■ **WHAT NEEDS TO BE DONE**:
Collect every line below that contains the word "link".

■ **DATASET CONTENT**:
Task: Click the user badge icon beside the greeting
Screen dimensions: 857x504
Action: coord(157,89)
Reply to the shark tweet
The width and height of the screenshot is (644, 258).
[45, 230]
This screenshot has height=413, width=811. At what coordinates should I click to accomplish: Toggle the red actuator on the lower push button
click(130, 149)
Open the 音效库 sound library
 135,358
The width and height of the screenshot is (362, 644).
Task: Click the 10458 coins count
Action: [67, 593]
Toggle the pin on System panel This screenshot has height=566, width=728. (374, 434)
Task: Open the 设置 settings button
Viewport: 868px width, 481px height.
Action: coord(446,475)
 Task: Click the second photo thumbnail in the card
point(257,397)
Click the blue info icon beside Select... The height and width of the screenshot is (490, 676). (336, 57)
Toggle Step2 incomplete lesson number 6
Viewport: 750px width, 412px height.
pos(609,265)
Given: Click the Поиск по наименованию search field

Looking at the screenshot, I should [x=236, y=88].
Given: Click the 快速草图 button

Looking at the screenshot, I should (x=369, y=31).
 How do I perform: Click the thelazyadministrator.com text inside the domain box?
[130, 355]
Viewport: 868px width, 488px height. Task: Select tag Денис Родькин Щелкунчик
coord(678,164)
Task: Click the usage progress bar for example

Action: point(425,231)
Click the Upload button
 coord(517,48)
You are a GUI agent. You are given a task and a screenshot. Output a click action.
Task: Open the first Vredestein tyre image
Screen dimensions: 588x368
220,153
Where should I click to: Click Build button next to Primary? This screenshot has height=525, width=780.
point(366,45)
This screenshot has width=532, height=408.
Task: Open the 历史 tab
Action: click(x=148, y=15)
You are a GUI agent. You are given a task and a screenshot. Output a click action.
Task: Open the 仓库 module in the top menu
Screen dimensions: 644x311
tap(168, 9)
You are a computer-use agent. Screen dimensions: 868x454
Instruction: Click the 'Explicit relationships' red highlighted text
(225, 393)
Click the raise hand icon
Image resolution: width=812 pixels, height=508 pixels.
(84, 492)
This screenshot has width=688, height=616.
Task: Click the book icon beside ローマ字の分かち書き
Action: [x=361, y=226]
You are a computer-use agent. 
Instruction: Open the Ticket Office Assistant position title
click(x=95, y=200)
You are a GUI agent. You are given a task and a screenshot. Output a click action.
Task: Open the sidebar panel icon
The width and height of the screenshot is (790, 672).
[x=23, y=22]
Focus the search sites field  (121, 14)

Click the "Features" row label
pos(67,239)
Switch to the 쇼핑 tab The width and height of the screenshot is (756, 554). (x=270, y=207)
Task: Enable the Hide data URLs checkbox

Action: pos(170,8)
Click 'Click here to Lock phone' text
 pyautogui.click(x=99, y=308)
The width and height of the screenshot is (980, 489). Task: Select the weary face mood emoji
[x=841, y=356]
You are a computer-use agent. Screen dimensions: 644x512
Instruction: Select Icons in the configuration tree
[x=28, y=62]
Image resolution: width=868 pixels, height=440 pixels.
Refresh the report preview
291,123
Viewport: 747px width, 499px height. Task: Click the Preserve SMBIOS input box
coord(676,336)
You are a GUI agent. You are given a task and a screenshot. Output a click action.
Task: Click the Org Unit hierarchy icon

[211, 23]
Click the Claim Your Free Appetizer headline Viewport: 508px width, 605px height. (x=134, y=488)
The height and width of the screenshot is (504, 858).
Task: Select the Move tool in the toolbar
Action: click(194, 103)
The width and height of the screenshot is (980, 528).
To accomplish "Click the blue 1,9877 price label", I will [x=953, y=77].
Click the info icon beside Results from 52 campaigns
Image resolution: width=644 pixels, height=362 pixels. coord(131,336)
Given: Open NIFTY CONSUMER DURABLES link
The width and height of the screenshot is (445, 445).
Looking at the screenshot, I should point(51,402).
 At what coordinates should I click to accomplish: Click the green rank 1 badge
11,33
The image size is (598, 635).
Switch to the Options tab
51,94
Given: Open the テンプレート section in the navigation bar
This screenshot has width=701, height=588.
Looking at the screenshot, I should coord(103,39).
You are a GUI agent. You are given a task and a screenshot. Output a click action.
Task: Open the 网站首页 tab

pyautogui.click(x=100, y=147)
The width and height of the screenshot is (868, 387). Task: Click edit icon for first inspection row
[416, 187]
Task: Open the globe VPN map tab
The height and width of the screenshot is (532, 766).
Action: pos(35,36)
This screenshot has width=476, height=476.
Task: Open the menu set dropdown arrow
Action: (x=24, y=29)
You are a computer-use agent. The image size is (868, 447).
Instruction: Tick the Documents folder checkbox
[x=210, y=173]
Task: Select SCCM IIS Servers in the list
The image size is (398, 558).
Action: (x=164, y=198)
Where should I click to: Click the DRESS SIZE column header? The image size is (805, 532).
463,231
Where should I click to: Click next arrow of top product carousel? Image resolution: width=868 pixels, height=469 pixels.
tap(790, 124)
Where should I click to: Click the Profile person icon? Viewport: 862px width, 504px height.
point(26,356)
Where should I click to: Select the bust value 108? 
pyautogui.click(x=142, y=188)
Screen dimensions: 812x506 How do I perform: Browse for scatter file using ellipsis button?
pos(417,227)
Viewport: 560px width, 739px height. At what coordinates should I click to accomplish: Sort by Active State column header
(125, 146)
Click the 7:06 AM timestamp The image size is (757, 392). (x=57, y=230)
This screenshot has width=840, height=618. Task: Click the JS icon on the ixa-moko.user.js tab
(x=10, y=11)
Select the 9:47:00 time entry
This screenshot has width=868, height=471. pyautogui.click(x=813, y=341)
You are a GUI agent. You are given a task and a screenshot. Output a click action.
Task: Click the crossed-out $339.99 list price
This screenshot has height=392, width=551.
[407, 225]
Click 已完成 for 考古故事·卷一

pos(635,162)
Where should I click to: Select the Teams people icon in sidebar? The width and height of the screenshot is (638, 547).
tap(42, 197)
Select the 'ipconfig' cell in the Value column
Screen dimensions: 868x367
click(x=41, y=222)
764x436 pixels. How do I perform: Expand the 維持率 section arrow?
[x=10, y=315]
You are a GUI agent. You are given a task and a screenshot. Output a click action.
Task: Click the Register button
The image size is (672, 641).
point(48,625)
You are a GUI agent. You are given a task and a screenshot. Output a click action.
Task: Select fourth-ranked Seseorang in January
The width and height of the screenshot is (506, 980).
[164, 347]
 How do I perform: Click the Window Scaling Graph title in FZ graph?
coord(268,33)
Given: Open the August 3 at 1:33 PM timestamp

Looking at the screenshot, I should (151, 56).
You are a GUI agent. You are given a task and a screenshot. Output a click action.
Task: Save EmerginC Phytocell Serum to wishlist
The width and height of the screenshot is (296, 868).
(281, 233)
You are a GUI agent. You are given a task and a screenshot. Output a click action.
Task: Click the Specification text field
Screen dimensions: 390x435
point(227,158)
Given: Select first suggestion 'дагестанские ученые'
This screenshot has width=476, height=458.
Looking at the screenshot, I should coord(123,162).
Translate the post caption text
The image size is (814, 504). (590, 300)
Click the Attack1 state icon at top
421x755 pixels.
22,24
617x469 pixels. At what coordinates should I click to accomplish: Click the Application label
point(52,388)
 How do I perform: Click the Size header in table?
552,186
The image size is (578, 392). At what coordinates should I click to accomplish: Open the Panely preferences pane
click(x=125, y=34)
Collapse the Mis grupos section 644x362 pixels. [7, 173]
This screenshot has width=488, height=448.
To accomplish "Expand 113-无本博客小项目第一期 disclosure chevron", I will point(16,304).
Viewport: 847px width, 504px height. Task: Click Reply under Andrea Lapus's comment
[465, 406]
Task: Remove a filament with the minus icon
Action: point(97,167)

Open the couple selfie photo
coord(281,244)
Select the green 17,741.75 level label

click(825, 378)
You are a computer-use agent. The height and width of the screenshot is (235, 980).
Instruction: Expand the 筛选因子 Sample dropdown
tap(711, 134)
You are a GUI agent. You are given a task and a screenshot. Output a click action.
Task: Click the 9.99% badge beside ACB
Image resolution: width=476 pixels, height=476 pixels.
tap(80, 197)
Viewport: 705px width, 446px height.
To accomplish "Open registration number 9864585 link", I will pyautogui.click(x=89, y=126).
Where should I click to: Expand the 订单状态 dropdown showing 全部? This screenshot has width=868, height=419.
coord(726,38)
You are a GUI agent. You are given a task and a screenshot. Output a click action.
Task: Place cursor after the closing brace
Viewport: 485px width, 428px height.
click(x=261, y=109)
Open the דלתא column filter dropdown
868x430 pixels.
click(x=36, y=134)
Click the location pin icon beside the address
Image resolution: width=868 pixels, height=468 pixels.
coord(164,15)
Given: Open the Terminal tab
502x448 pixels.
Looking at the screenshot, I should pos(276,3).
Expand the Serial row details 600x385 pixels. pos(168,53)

■ **FINAL ANSWER**:
Given: Open NIFTY CONSUMER DURABLES link
To accomplish "Open registration number 9864585 link", I will pyautogui.click(x=89, y=126).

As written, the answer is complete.